Not every hospital has a Bereavement Suite. There are women out there, right now, giving birth to their incredibly ill or still born babies in maternity wards all around the UK, surrounded by healthy newborn babies and celebrating families. I thank my lucky stars that we didn't have to experience that. No family should ever experience that. But they do. 1 in 4 pregnancies end in prenatal or neonatal death in the UK. And Bereavement Suites are still a relatively new concept. I can hand-on-my-heart tell you that I wouldn't be coping as well as I am without having access to the Bereavement Suite in the Ulster Hospital. We are not the first couple to stay there and we certainly won't be the last. In fact, the midwives told me that it wouldn't be long until it was occupied again after we left.

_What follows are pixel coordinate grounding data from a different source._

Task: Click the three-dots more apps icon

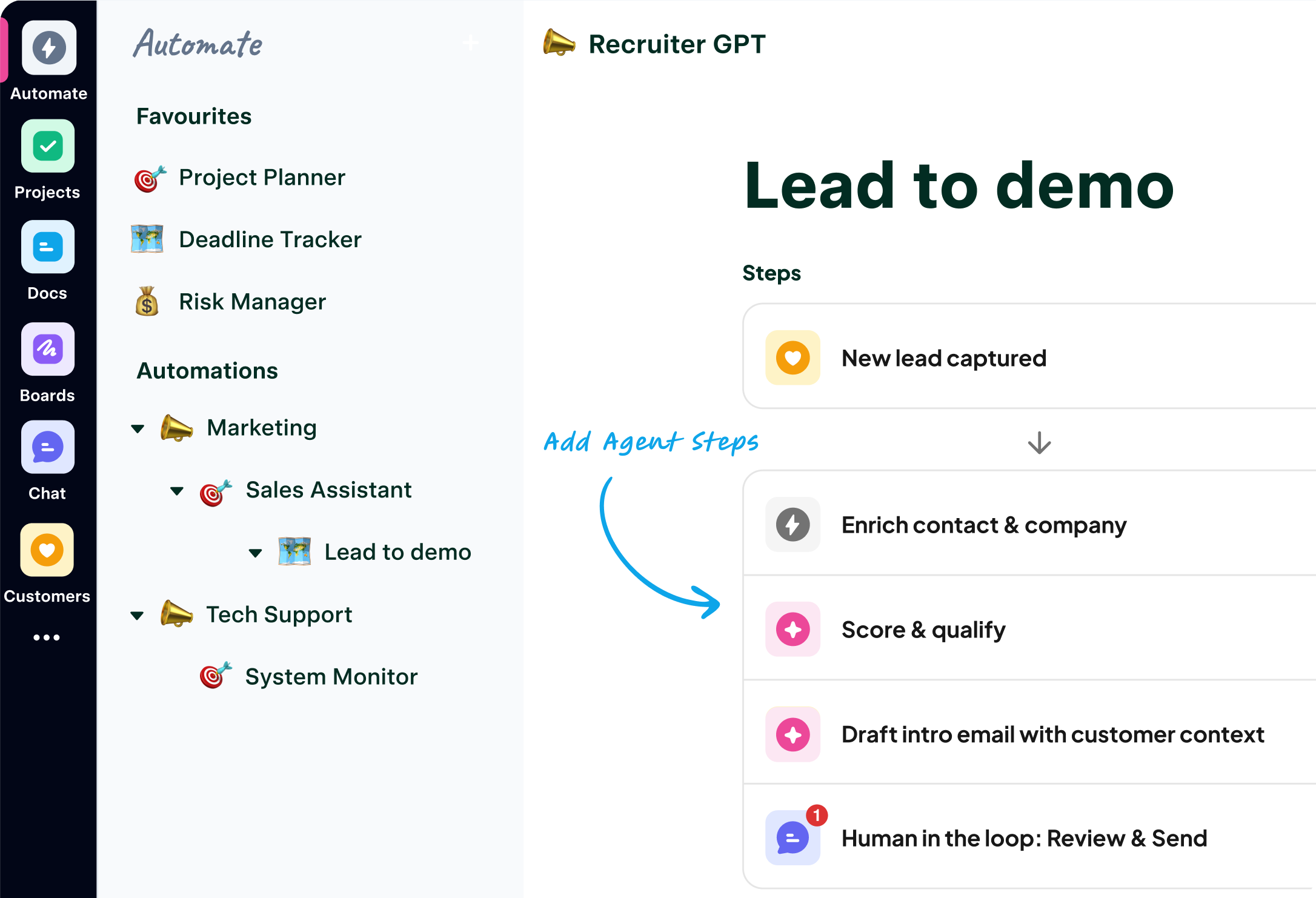Action: pyautogui.click(x=47, y=637)
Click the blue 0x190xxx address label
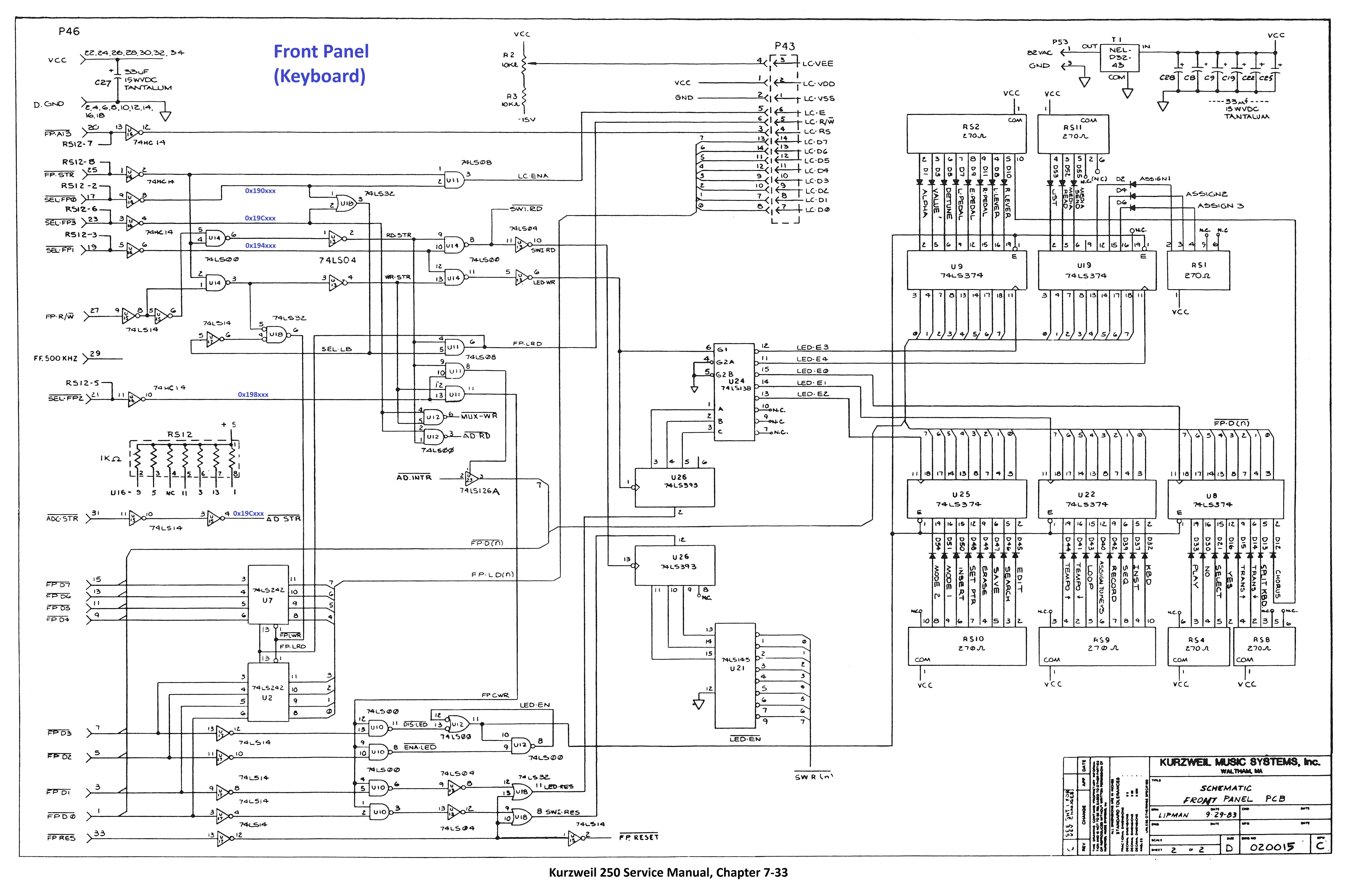 coord(260,191)
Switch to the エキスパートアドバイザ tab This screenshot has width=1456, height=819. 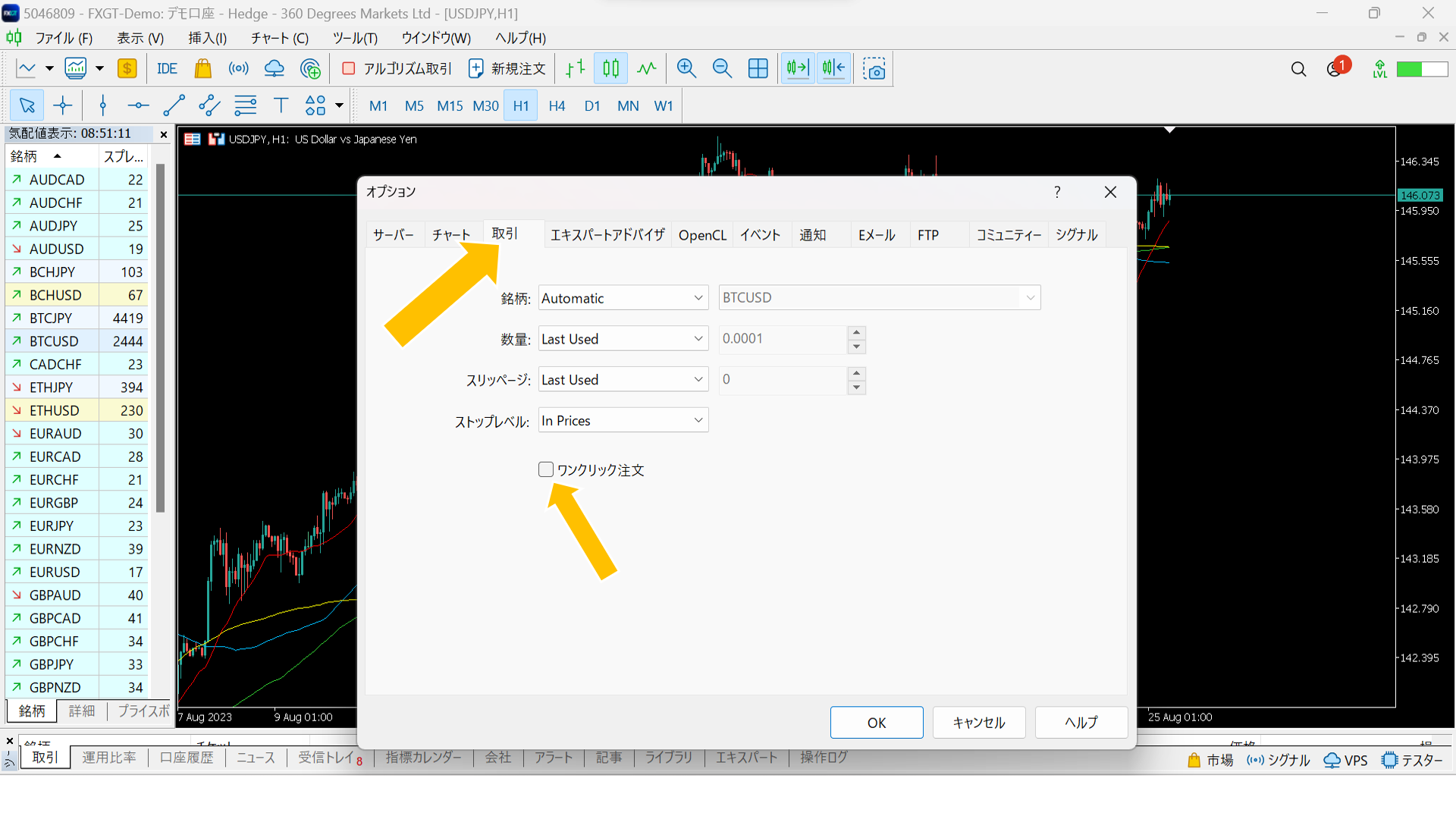[x=607, y=235]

I can't express enough how common miscarriage, stillbirth and neonatal death is. It's a world to which we all put our fingers in our ears and pretend doesn't exist until we find ourselves or someone we love thrown into the middle of it. But no more - the silence must be and is being broken on this subject. It's not a matter of scaring, its a matter of preparing. All too many women find themselves uneducated and unprepared when the worst happens in their pregnancies. The most common questions I find popping up again and again from Mothers like me is "How did we not know that this could happen? How did we not know how common this was? Why had no one prepared us for this?" Because it DOES happen. It happened to me, twice. And it's happened to friends, family, work colleagues, acquaintances and hundreds of other women I have met online since.

If, by doing this, we can ease just one more family's pain, then it will all be worth it. There are couples all over the UK, all over the world that need us to hold their hands right now - and in Hallie's memory and in memory of all the babies that have been lost and will be lost in similar circumstances, that's exactly what we intend to do.